Life at Zuzalu was itself decentralized, with impromptu conversations and breakout seminars planned among participants that drive the conference’s cadence.
The two primary social hubs for Zuzalan society appear to be breakfast—served every day, vegetarian, at a local Montenegrin restaurant taken over by the event—and the sauna at the Chedi Lustica Bay, the five-star hotel most Zuzalans have called temporary home.
For a time, the Chedi’s sauna played host to a Zuzalan-organized, philosophy-driven conversation series aptly titled “Sauna Philosophers.” After more than 30 people began showing up for it regularly, Chedi Hotel management requested its immediate discontinuation.
“The hotel staff doesn't like when you have events in the sauna,” developer and entrepreneur Philippe Dumonet, another Zuzalan, told Decrypt.
If most Zuzalu events were informal to some degree, that also means that any moment, even a house party, was ripe for optimizing human potential. One group of Zuzalans brought a large stack of bolivars—the hyperinflated Venezuelan currency—with them to Montenegro; they then handed out the near-worthless bills as non-fungible, secure invites to a party.
Some laughed off the move as shtick. But when would-be partygoers arrived at the gathering later that night, they were turned away immediately if they could not produce a bolivar, and forced to permanently relinquish their own bolivar if they brought a guest unable to produce a bill themselves.
Bolivars soon became a hot commodity among Zuzalans, and ran out shortly thereafter. Their distributors developed an app via which bolivar holders can input their bills’ serial numbers, and create authenticated virtual IDs that could one day (or so their creators hope) be used create a vouching system to grow social groups.
Except for such instances of exclusivity designed in the name of expanding the human potential for trust, Zuzalu has felt very open and welcoming, according to attendees that Decrypt spoke with. And in such a small pool of people, like-minded Zuzalans have naturally gravitated towards each other.
One such clique that has gained notoriety in Lustica Bay is a group of Zuzalans who are confident that they will achieve immortality.

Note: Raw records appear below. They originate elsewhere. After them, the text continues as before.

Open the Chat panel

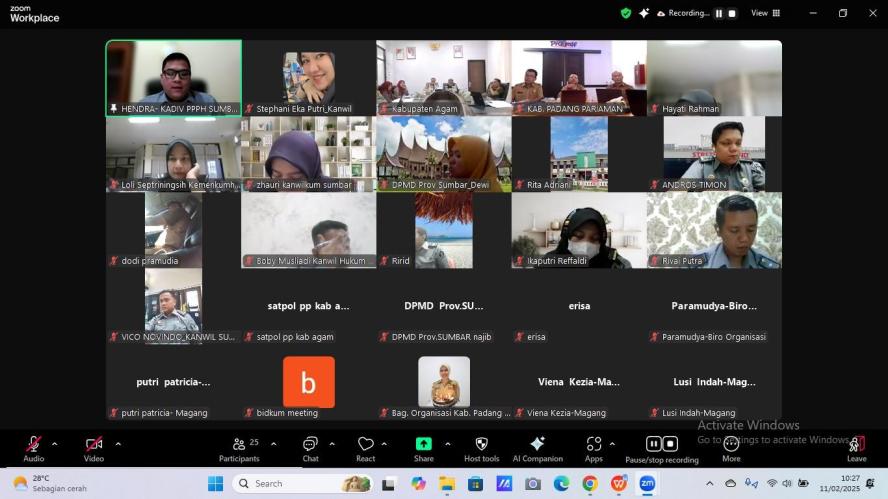(310, 447)
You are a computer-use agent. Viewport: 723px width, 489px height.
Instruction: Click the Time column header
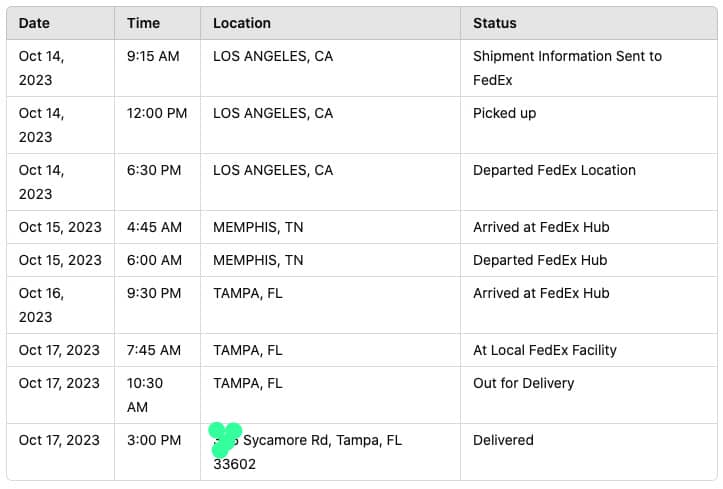click(x=143, y=23)
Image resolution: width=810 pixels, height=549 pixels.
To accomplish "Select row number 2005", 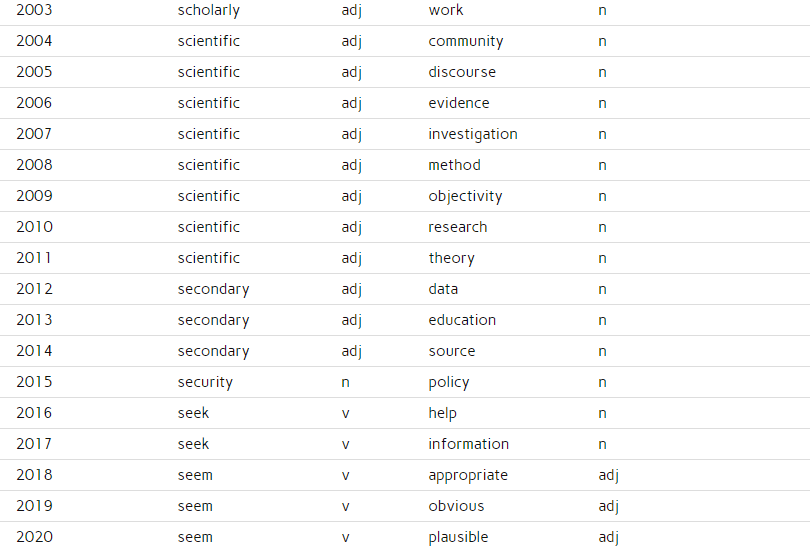I will tap(34, 72).
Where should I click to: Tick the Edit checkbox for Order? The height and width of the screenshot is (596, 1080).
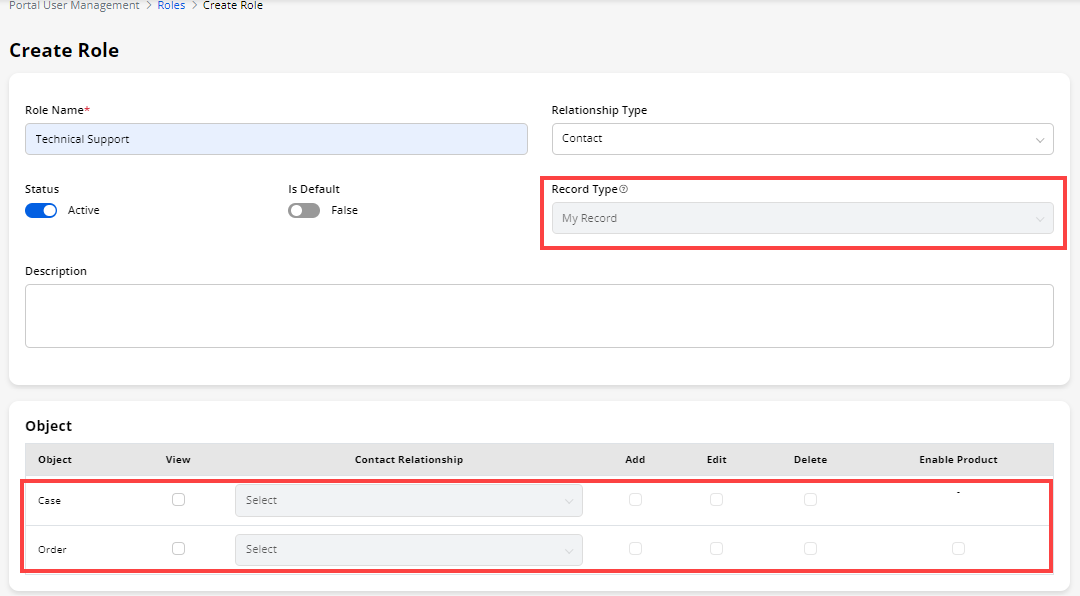click(716, 548)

They’ve garnered a reputation on Zuzalu’s Balkan campus for the sheer force of their entrepreneurial confidence in the face of humanity’s greatest design flaw: death.

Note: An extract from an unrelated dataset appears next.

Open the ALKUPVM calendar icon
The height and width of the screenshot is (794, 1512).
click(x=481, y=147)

“That's one of the ones that think they're not gonna die,” Asymmetry’s Hamilton said she and her friends would whisper on the streets of Lustica when such Zuzalans walked by.

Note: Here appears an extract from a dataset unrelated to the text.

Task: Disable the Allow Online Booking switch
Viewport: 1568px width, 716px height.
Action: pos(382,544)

But to many of the minds present at Zuzalu, cheating death is just the next frontier in humanity’s development—and one that could bring its own problems.
A friend of Hamilton’s expressed to her that some humans achieving immortality will inevitably lead to bitterness and resentment among the mortal underclasses.
“There will be a war against the people that are living forever, and they will all die,” they believe, as relayed by Hamilton.
Luckily, Zuzalu has a backup plan in case of such an event. According to sources that Decrypt spoke with, some Zuzalans think the creation of a nation state reserved exclusively for people who live forever could address security concerns for that rarified population.
But there’s further concern among Zuzalans that if an immortals-only nation were created, it may then be vulnerable to targeting by a virus engineered to attach itself to medicines essential to the immorality-sustaining process.
Strategies for navigating that particular scenario have not yet been devised. But Zuzalu is expected to return next year.